The media and casual investors intently follow the stories of investment scams and how they devastate the lives of investors and their families. It is understandable of course: a good human interest angle will definitely get the attention of readers!
THE SKIM: As an investor you put money into a fund to gain diversification and professional management. Those are worthy goals and the fund industry is fully capable of delivering on both fronts. The issue that leads to the skim is putting a value on the services you want. In effect the industry has clouded the process on two key fronts by:
- Adding mandatory “advice charges” to many mutual funds, most often through hidden and excessive sales fees being mislabelled as an advice fee.
- Portraying licensed fund sales persons as “Financial Planners”, “Advisors” or some form of Vice President/Director. These titles imply an advice or planning offering often not available.
The net effect, for most investors, is a steady skimming of your investment portfolio in return for little or no advice or planning services. In fact, there is no requirement for a fund salesperson (your planner or advisor based upon their job title) to even talk with an investor in order to justify the skimmed fees for “advice”.
WHAT IS MISSING: At its most basic level, what is missing is the quality professional advice and planning most clients need but cannot identify or articulate without having experienced it. Basics such as a detailed financial plan, an annual review of the Investment Policy Statement, disclosure of material information on changes made in fund management, an assessment of client need versus risk etc.
WHY JOIN ORGANIZED CRIME WHEN YOU CAN GET RICH USING LEGAL SKIMMING TECHNIQUES?
As an ex-banker I was always amazed that bank robbers would risk up to ten years in jail to rob a bank for $300 (average take from a bank robbery these days is quite low) when instead passing bad cheques/cheque fraud could earn you thousands with virtually no risk of jail time.

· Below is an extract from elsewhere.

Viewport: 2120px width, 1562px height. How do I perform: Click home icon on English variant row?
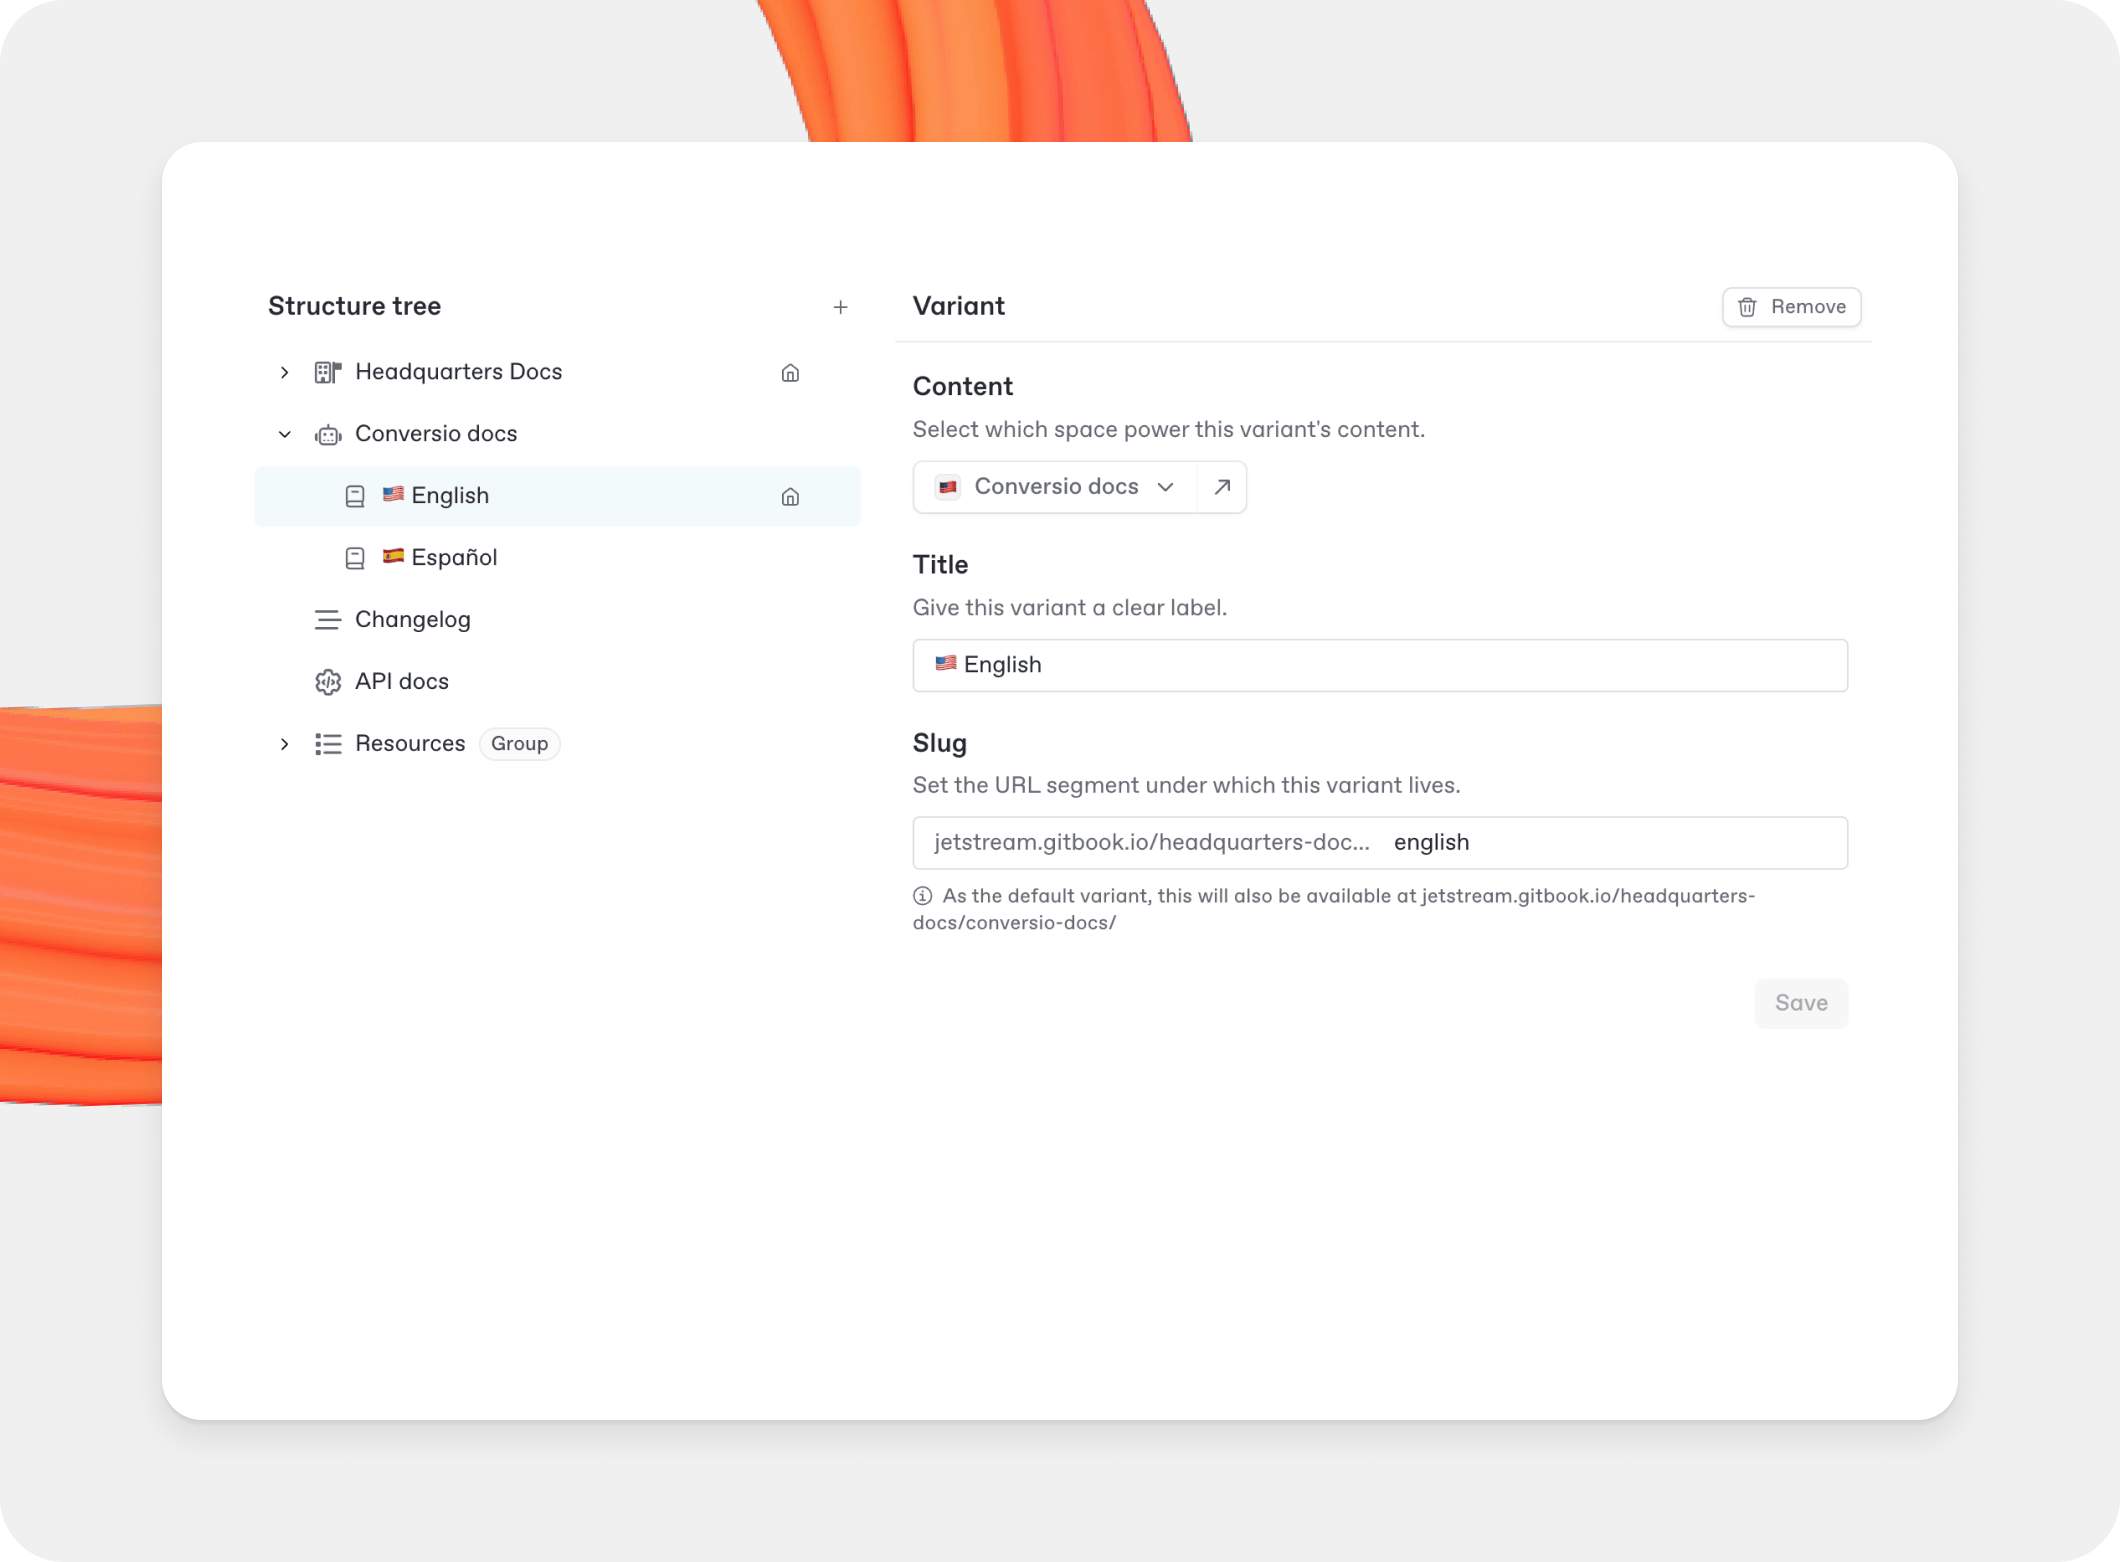[x=790, y=497]
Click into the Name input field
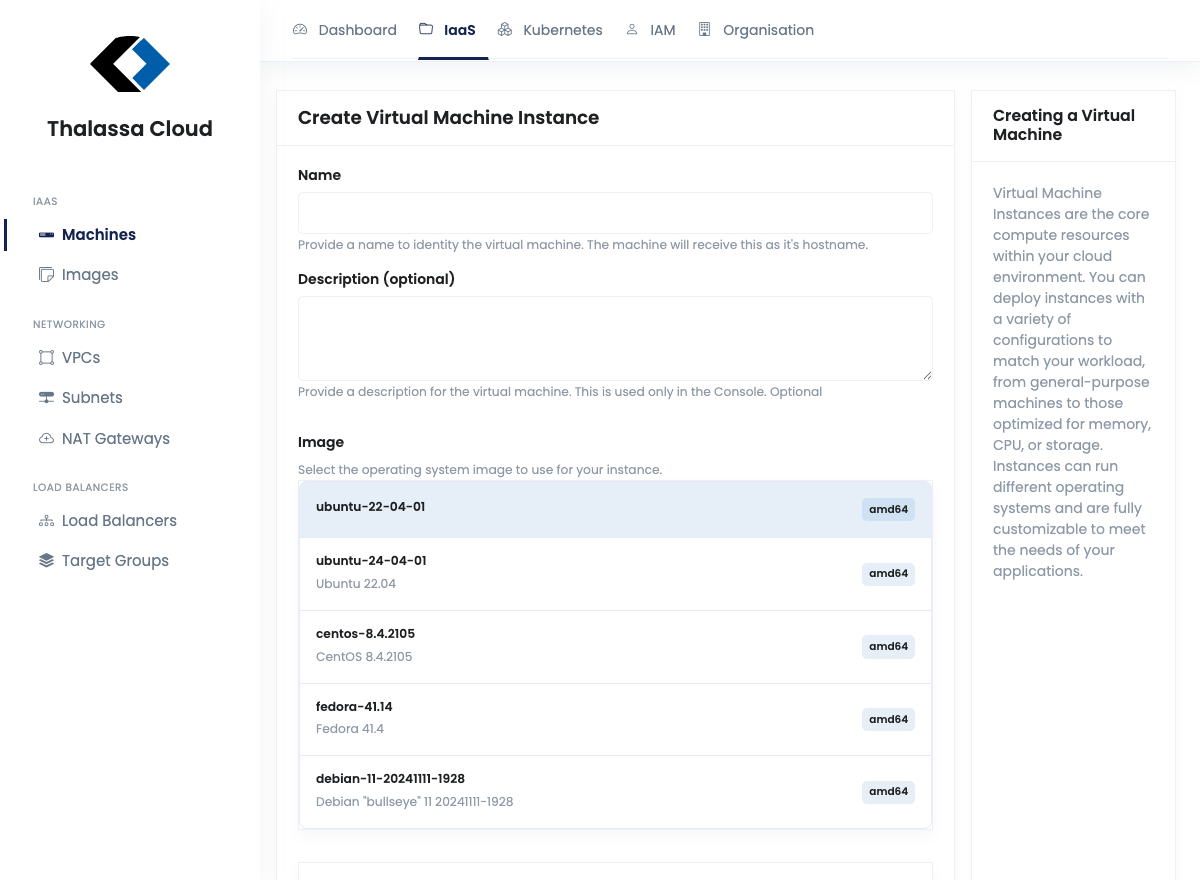Viewport: 1200px width, 880px height. coord(614,212)
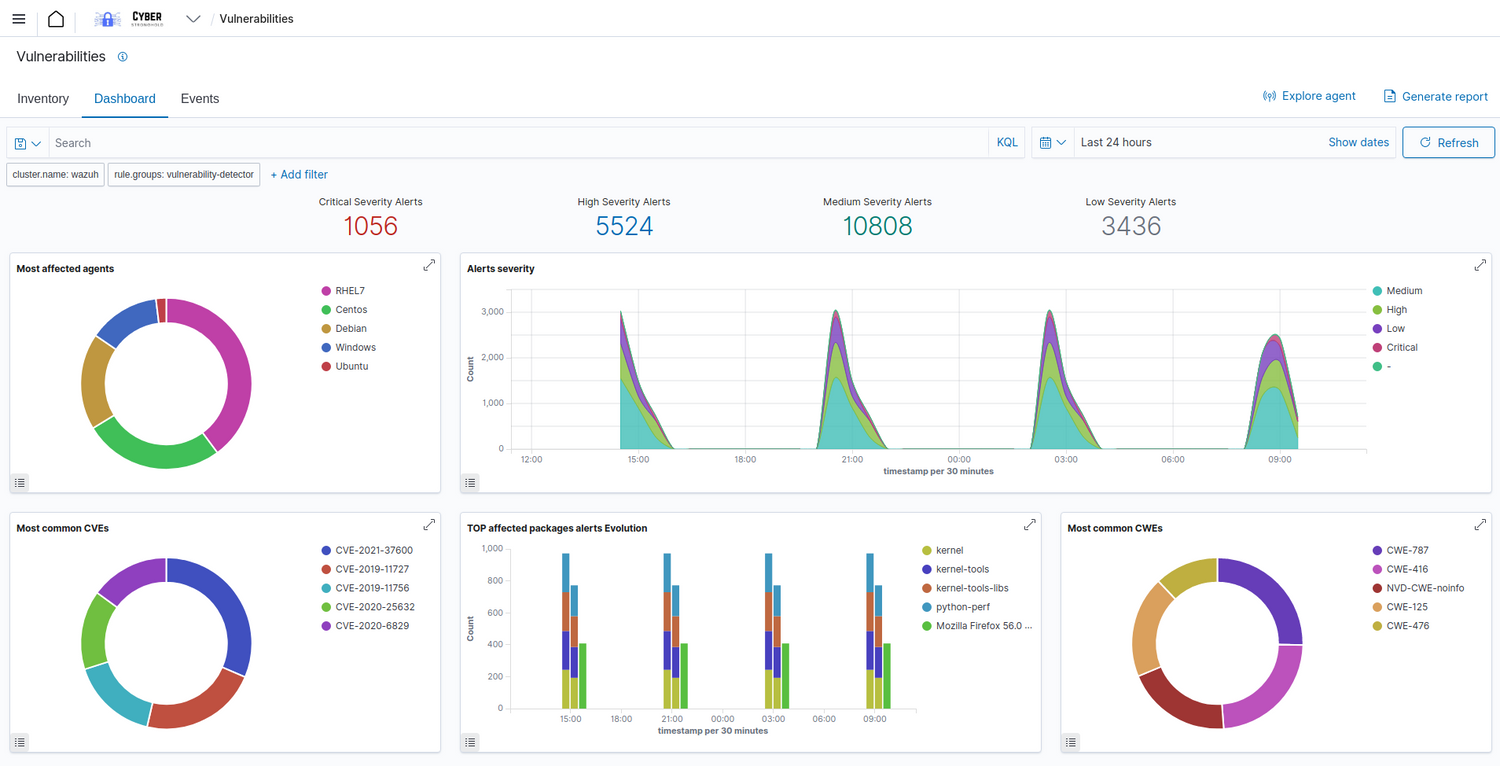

Only a dummy robs a bank using a mask and a gun these days.
Similarly, I cannot understand why fraudsters would go through the hard work and stress of scamming investors (false documents, false statements, a risky paper trail, high risk of being exposed and charged with a crime), when you can legally “skim” investment accounts with fees that add no apparent value and are not required to be disclosed to investors.
What Does Add Up:
Investors pay a number of innocuous sounding fees either directly or indirectly from their investment accounts. Most investors work on a basis of trust and have no clue what dollar amount they are paying nor what they should be receiving for those fees. This is the environment that makes the skim possible and lucrative.
For those who say, well the salespeople have to eat too I will remind you of two things:
1- Front end loaded fees: Salespeople often receive 5% of the invested funds up front from the fund firm. On a $20,000,000 portfolio that is $1 million dollars. The commission is split amongst the 600 or so client accounts of the salesperson and is again a hidden charge. (Investor Economics data suggests the average portfolio for a salesperson in the advice business is just over $20 million)
2- With the skimmed fees we are talking about a forced, concealed payment for a service that is often neither articulated nor delivered to the client.
BEATING THE SKIM: We do not have to be skimmed as fund investors. You have several options to help fix the problem.
1- Set clear expectations with your salesperson for what you expect for the fees you pay.
a. Communication should include monthly updates, and semi-annual conversations as well as at least one face to face meeting every year.
b. Investment information should include an estimate and explanation of all fees paid from your account , performance results versus a set benchmark, and current versus targeted asset allocations.
c. Planning information should include a review of your financial situation, income, expenses, and liquidity needs going forward.
2- Ensure that your salesperson has the capacity to handle your account effectively. A salesperson with 100 clients is more likely to have the capacity for a review than a salesperson with 600 accounts. Ask about support staff but remember support staff is to aid with internal paperwork not to handle client reviews.
3- Purchase low cost mutual funds and you will not have as many worries about skimming. You can purchase funds without embedded advice fees from a number of fund firms and can purchase ETF funds without embedded advice fees as well. Ditching your advisor/salesperson does not ensure you avoid the skim as discount brokers often take the skimmed fees that normally went to the salesperson. That is of course the height of skimming as discount firms are not even licensed to provide any advice to investors.
It is not easy to be a wise investor when the market is such a deceptive place. It truly is a “buyer beware” experience and not a safe place for those who tend to trust without verifying.